Schlachter também afirma que deve testar seus jovens jogadores nos torneios maiores e em competições profissionais ainda este ano. “Agora o foco vai virar para os torneios de 18 anos. A ideia era terminar a gira Cosat de 16 e agora sim focar nos 18. E esse ano ainda algumas eles terão poucas semanas para experimentar um pouco do profissional, em termos de futures ou de torneios com a premiação apenas em dinheiro, para que eles joguem com adultos que são bons jogadores e que têm muito a ensinar a eles. Mas essa é uma parcela menor do calendário que vai se basear muito nos ITFs de 18 anos”.

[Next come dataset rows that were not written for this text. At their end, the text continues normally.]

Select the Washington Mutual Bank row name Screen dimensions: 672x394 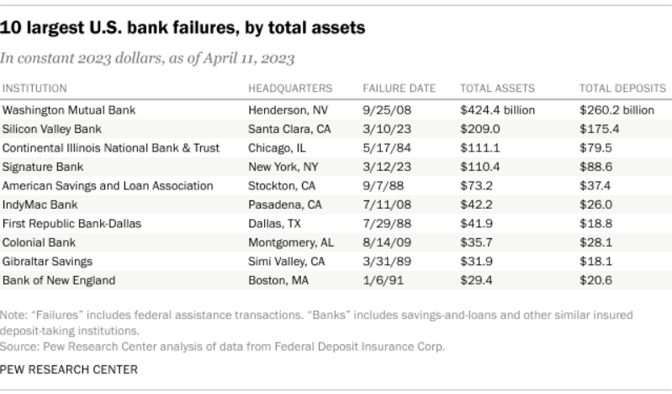coord(69,109)
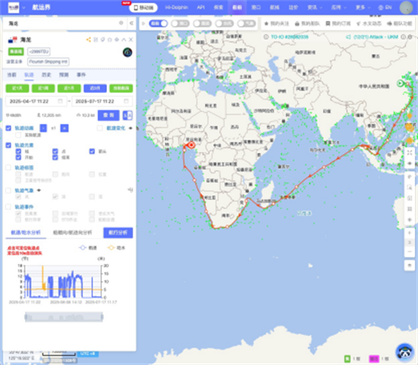Viewport: 418px width, 365px height.
Task: Enable the track events checkbox
Action: click(8, 207)
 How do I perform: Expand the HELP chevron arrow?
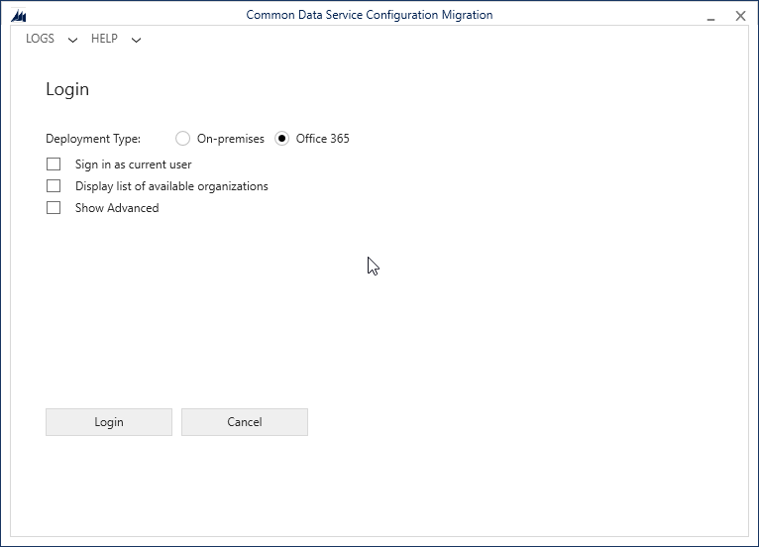(x=136, y=40)
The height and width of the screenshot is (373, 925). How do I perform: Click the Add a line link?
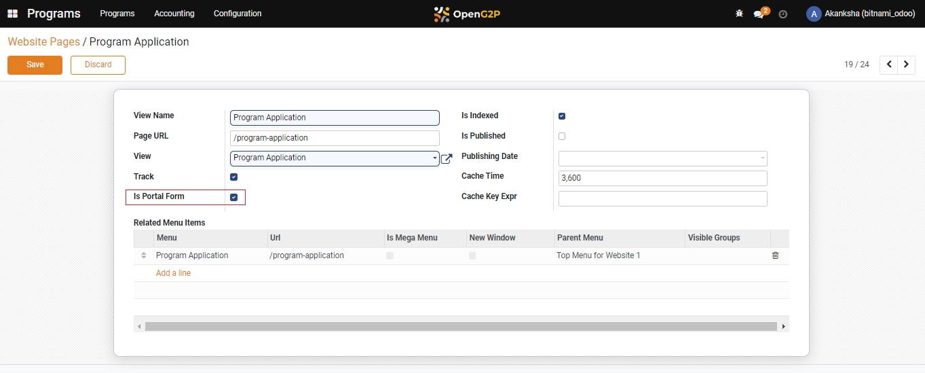pyautogui.click(x=173, y=273)
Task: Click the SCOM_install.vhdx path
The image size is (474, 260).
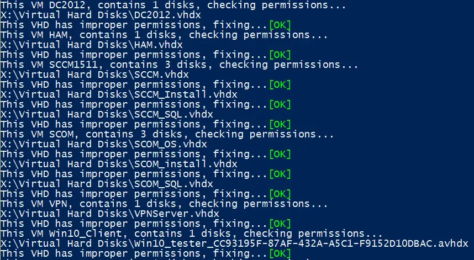Action: coord(119,164)
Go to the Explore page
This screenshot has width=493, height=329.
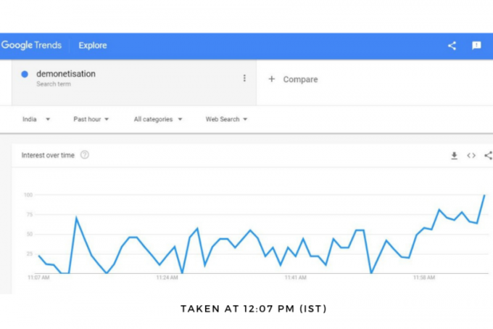tap(93, 45)
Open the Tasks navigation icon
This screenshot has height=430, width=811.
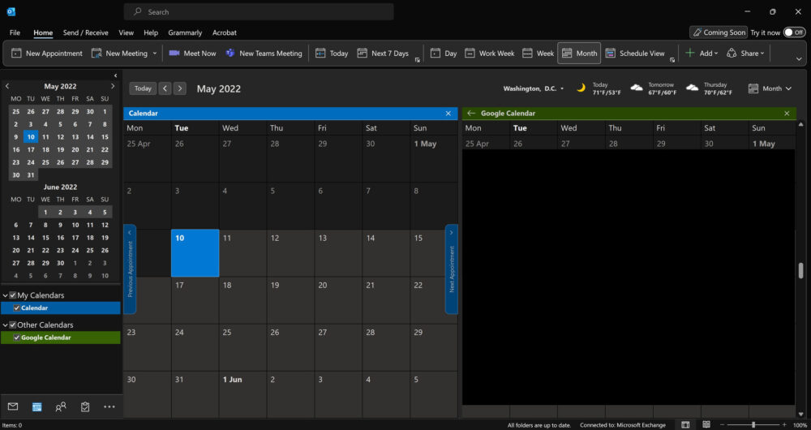pyautogui.click(x=85, y=406)
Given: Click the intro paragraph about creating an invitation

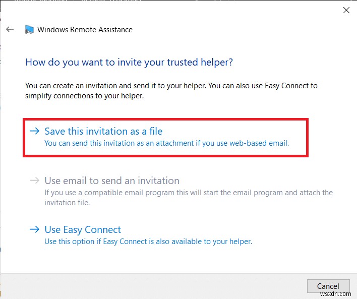Looking at the screenshot, I should (171, 91).
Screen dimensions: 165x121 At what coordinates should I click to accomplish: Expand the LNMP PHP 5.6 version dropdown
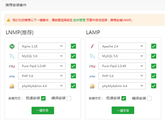[42, 76]
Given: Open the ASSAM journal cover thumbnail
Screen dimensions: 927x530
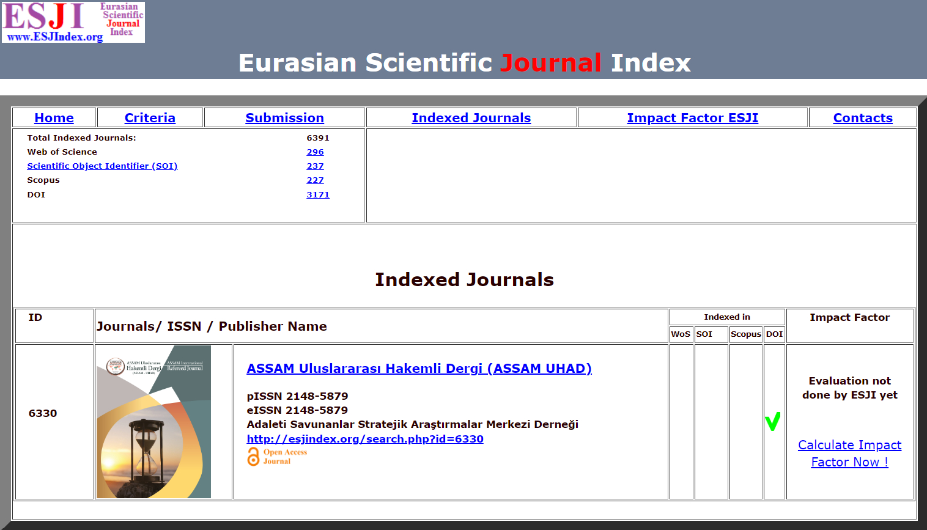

O treinador também avaliou o desempenho e evolução dos dois atletas e reconhece que a grande fase de Loureiro o surpreendeu. Ele treina o juvenil mineiro desde agosto de 2015, quando o jogador saiu de Belo Horizonte e mudou-se para Santa Catarina. Já com Boscardin, o acompanhamento vem desde as escolinhas ainda aos sete anos.

“Eu diria que os resultados foram acima da expectativa. É claro que a gente sempre se prepara para entrar em um torneio para ganhar, mas de oito etapas ganhar quatro, ou seja ganhar um a cada dois torneios, realmente nos surpreendeu. O que não é uma surpresa é a evolução dele. Eu que acompanho o dia a dia, vejo que ele vem se dedicando há muito tempo. Esses resultados deram a ele um dos quatro postos para a gira europeia, mas agora ele precisa correr atrás de pontos na ITF. Por isso até a gente solicitou para a CBT e eles nos concederam o wildcard para os meninos jogarem aqui”, explicou Schlachter.

“Como não existe ranking internacional nessa categoria e pelo que eu conheci na Europa, eu poderia dizer até o ano passado que o Pedro estaria entre os 15 ou 20 melhores jogadores do mundo na idade dele, até 14 anos. Isso numa avaliação minha como treinador. Agora já não deve ser mais assim entre os garotos de 15 anos, também por causa da evolução dos outros. O tênis é muito dinâmico e esses garotos evoluem muito rápido em seis meses ou um ano”, avaliou.

“E dentro da minha própria estrutura, que tenho só dois jogadores, vejo que existe uma diferença. O João Loureiro estava um pouquinho abaixo dele, hoje não só se equivaleu como já está um pouco à frente dele. E aí envolvem outras coisas, que são os amadurecimentos. É lógico que o porte físico dele também ajuda, é um jogador alto e essas coisas fazem diferença”.